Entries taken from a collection
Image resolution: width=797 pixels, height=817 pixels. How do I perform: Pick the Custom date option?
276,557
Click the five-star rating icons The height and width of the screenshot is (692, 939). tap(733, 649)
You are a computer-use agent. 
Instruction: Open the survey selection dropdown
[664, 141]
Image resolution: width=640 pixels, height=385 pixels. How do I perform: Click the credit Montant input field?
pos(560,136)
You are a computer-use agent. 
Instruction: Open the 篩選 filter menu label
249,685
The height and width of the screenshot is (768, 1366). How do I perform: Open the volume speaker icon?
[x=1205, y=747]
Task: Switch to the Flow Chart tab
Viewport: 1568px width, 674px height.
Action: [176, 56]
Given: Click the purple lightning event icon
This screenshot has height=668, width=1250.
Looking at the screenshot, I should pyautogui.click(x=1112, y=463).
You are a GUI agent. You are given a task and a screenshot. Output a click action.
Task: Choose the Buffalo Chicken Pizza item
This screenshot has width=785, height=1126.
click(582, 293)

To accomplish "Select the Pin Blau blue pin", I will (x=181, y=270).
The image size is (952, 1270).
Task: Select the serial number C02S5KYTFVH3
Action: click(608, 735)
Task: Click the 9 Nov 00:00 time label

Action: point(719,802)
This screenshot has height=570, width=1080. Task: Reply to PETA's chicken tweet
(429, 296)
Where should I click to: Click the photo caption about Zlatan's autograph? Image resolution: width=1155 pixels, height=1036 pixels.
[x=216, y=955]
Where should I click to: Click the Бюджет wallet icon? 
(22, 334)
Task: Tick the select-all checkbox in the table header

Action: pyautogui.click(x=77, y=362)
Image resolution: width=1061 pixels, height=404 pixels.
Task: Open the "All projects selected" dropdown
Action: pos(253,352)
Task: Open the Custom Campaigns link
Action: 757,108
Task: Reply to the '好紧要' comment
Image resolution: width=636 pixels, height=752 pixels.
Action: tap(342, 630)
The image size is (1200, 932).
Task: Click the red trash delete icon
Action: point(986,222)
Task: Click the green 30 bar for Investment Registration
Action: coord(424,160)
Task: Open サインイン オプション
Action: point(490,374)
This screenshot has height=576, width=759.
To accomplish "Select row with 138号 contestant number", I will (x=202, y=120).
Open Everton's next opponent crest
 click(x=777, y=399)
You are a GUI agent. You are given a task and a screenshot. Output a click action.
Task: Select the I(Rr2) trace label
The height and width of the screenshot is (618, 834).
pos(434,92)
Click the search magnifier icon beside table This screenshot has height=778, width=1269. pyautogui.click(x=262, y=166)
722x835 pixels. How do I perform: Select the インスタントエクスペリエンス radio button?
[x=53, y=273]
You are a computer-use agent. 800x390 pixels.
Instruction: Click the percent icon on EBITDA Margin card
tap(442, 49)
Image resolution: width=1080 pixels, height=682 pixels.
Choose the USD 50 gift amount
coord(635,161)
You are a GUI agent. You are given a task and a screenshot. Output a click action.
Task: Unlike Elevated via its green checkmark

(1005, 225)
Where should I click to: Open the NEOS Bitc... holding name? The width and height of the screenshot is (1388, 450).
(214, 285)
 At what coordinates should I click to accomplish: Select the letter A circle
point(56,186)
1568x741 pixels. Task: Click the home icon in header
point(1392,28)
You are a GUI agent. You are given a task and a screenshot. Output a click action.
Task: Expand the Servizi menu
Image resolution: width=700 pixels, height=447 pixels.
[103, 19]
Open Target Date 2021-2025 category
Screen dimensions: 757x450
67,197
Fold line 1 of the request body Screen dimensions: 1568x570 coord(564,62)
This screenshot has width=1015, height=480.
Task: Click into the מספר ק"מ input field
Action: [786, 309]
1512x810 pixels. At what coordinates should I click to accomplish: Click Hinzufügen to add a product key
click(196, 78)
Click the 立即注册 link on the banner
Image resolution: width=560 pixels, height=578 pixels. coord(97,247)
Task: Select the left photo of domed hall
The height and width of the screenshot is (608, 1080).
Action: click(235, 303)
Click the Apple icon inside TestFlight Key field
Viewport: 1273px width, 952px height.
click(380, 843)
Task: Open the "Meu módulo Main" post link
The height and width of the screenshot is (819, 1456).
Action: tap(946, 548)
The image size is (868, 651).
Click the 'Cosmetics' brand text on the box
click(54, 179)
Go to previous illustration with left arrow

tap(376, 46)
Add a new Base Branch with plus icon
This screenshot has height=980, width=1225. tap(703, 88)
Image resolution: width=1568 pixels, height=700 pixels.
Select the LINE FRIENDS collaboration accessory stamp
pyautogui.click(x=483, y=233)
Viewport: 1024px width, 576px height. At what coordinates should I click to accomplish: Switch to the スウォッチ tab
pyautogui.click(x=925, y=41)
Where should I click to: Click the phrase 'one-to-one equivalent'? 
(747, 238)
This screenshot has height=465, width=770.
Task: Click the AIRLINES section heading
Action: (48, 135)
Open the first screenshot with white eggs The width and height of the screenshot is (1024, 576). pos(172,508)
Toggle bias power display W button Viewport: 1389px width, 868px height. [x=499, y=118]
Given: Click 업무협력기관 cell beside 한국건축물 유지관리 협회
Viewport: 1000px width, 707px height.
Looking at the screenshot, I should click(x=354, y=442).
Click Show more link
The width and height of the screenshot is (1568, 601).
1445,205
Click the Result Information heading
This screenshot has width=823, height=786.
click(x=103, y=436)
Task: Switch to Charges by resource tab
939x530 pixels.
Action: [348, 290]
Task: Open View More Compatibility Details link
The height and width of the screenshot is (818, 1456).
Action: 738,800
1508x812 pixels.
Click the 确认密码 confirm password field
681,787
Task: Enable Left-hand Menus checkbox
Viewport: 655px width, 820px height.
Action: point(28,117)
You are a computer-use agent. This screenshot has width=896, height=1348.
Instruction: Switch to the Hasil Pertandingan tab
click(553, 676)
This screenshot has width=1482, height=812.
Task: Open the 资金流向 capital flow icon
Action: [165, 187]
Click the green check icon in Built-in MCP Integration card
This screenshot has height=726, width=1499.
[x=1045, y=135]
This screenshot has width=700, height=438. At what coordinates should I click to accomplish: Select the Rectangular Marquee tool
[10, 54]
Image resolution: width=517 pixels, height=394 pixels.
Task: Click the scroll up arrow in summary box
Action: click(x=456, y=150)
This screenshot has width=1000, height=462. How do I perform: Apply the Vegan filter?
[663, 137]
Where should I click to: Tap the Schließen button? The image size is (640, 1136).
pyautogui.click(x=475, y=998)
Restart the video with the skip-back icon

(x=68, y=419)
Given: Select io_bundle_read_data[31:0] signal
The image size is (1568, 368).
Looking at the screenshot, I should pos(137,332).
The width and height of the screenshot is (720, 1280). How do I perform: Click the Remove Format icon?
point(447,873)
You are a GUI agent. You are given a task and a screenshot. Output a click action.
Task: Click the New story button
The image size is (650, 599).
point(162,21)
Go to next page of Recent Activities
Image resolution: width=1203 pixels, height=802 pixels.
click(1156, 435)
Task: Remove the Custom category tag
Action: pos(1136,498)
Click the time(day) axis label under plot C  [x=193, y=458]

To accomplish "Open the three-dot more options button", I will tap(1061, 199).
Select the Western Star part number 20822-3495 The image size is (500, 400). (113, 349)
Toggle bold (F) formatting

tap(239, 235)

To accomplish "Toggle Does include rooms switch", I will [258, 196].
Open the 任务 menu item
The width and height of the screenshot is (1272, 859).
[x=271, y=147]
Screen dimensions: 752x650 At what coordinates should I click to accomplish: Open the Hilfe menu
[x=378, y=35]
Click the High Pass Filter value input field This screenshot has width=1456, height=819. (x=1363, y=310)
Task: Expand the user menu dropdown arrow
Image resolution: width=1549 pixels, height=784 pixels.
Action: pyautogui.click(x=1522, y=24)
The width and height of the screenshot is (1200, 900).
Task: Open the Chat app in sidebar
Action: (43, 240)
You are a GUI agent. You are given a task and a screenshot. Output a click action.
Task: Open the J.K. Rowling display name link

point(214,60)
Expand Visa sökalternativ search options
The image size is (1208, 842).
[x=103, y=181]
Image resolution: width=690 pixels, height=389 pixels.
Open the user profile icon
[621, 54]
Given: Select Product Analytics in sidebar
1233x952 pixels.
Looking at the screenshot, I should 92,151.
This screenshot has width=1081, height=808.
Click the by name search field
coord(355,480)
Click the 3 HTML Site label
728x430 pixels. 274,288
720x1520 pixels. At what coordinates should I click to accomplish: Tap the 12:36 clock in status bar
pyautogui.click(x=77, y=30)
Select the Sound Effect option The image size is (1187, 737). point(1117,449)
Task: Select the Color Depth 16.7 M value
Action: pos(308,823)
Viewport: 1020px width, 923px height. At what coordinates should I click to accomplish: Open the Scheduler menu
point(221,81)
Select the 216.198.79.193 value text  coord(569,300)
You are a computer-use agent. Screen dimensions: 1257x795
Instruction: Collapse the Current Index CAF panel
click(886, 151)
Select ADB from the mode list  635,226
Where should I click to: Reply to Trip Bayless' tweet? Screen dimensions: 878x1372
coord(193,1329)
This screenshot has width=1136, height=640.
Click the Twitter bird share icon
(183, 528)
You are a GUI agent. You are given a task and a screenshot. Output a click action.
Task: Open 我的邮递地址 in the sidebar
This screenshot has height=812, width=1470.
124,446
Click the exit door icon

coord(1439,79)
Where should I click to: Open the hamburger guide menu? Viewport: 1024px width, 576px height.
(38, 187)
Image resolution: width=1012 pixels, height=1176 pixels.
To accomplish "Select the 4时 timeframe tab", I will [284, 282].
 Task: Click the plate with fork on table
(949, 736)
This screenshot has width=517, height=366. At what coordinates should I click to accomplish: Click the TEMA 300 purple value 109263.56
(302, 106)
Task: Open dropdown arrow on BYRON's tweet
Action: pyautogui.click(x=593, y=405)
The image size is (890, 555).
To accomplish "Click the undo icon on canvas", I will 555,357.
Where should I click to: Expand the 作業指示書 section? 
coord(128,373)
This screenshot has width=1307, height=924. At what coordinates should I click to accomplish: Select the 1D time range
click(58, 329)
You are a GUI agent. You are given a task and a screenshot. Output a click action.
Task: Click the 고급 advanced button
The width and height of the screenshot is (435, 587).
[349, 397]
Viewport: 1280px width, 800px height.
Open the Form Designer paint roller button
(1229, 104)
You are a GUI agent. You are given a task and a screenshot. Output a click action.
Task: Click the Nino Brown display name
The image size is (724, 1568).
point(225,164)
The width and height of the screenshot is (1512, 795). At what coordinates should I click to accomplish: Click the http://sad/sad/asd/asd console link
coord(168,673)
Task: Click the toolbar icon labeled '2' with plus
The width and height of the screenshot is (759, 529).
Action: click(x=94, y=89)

### Task brief
Above are some lines. Repeat exactly, and only, those from the line that has "Given: Click the purple lightning event icon" through the line that has "Task: Reply to the '好紧要' comment".

### Answer below
Given: Click the purple lightning event icon
This screenshot has height=668, width=1250.
Looking at the screenshot, I should pyautogui.click(x=1112, y=463).
You are a GUI agent. You are given a task and a screenshot. Output a click action.
Task: Choose the Buffalo Chicken Pizza item
This screenshot has width=785, height=1126.
click(582, 293)

To accomplish "Select the Pin Blau blue pin", I will (x=181, y=270).
The image size is (952, 1270).
Task: Select the serial number C02S5KYTFVH3
Action: click(608, 735)
Task: Click the 9 Nov 00:00 time label

Action: point(719,802)
This screenshot has height=570, width=1080. Task: Reply to PETA's chicken tweet
(429, 296)
Where should I click to: Click the photo caption about Zlatan's autograph? Image resolution: width=1155 pixels, height=1036 pixels.
[x=216, y=955]
Where should I click to: Click the Бюджет wallet icon? 
(22, 334)
Task: Tick the select-all checkbox in the table header

Action: pyautogui.click(x=77, y=362)
Image resolution: width=1061 pixels, height=404 pixels.
Task: Open the "All projects selected" dropdown
Action: pos(253,352)
Task: Open the Custom Campaigns link
Action: 757,108
Task: Reply to the '好紧要' comment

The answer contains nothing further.